Film director Boštjan Hladnik died

09. June 2006
On 30th May Boštjan Hladnik, one of the greatest Slovenian

Boštjan Hladnik was born in Kranj on 30 January, 1929. In 1935 his family moved to Ljubljana, where he soon became an avid moviegoer, regularly visiting all Ljubljana's cinemas, particularly the Matica cinema.

In 1947 he purchased, a 35-mm projector from the owner of Matica, Pavle Jesih, and set up a movie house in his own home. The same year he also bought an 8-mm camera and took a course in amateur film shooting given by Janez Korenčan from Triglav Film.

His first amateur film, Girl in the Mountains (1947) was awarded at the amateur film festival in Salerno (1952).

After completing seconding school, he first enrolled in the study of art history, then (1949) transferred to the Academy of Performing Arts. The students of the Film Department listened to lectures in film theory and history, but the rest of their courses were combined with those of the Drama Department. Practical work - shooting films - was not in the study programme. His graduation work - the direction of Strindberg's play, Miss Julia was awarded first prize at the international festival in Erlangen (1953).

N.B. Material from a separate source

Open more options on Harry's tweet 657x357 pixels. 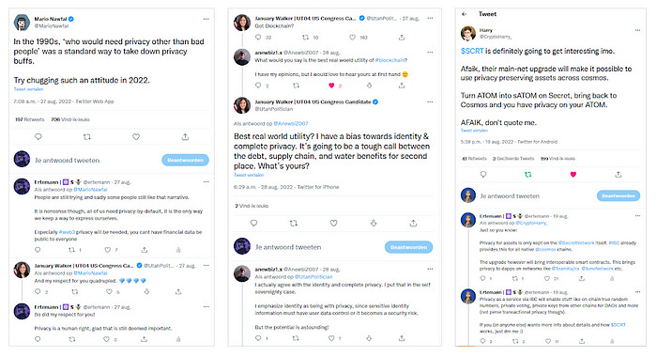pyautogui.click(x=637, y=30)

He continued his film education at the IDHEC school in Paris (1957-60). As assistant director and director trainee, he participated in the production of films by Claude Chabrol (Les Cousins/Cousins, 1959; A Double Tour, 1959; Les Bonnes Femmes/Good Women, 1960), Philippe de Brocca (Les Jeux d'amour/Love Games, 1960) and Robert Siodmak (Katia, 1960).

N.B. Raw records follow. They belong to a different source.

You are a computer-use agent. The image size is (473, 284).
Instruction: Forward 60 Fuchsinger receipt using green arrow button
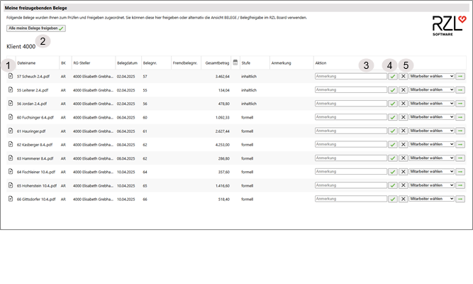coord(460,117)
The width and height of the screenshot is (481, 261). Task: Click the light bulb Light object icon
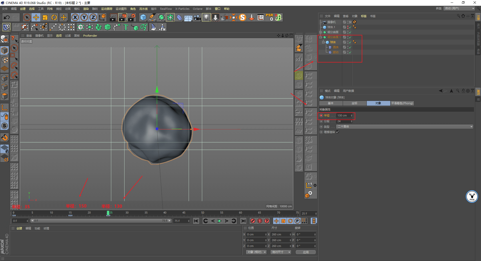click(x=206, y=17)
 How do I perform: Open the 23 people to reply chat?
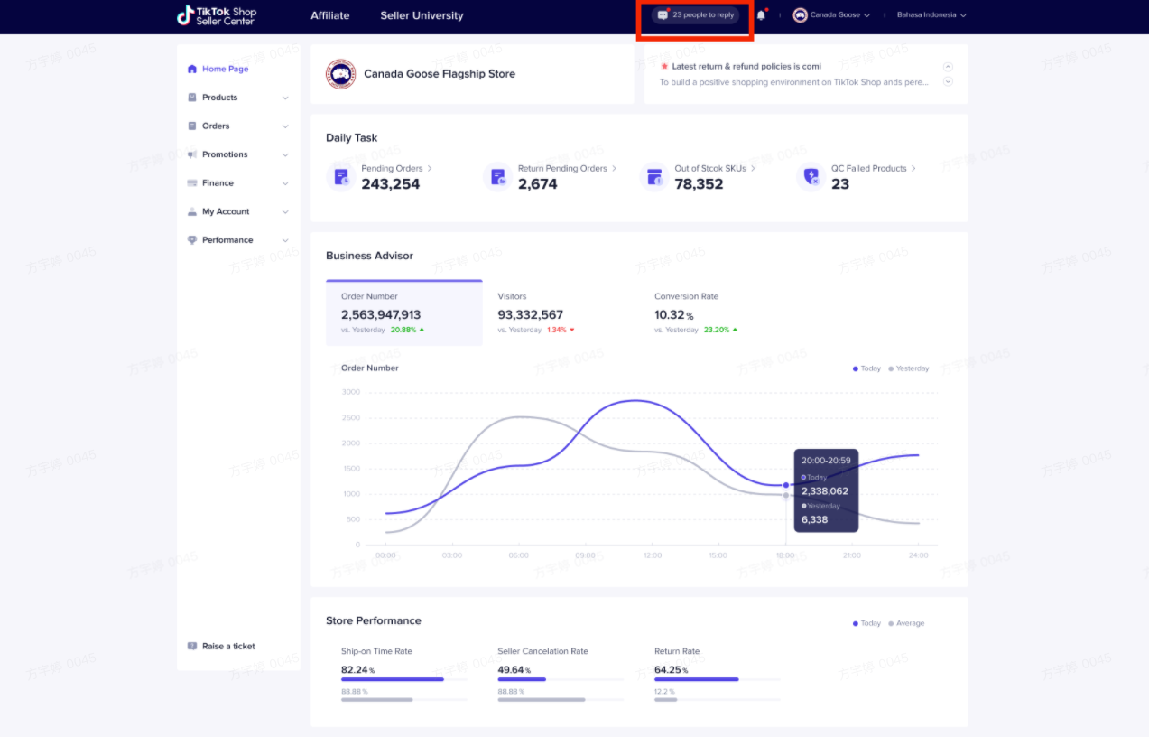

There are cineastes all over the world, including Slovenia, who make a great many films, but many of these leave no traces in the minds of viewers, nor in national cinematography, let alone film history and esthetics. And there are cineastes who create something big, leave a trace in the minds of individuals and in history, with a single film. Such is Boštjan Hladnik, whose very first film, Dancing in the Rain (1961), not only managed to catch the moment of modernism in European film, but to place Slovenian cinematography on an equal level.

In the early sixties, Dancing in the Rain had quite a "shocking" effect on Slovene cinematography, and was perceived (though not completely) as a "dark" film. This is a "black melodrama" depicting persons who always fail, whether in love, art or in life itself. The film allows no illusory solutions, but is nevertheless most remembered for the dreams which gave one of the loveliest female figures in the history of Slovene film - the sublime image of red-haired Maruša.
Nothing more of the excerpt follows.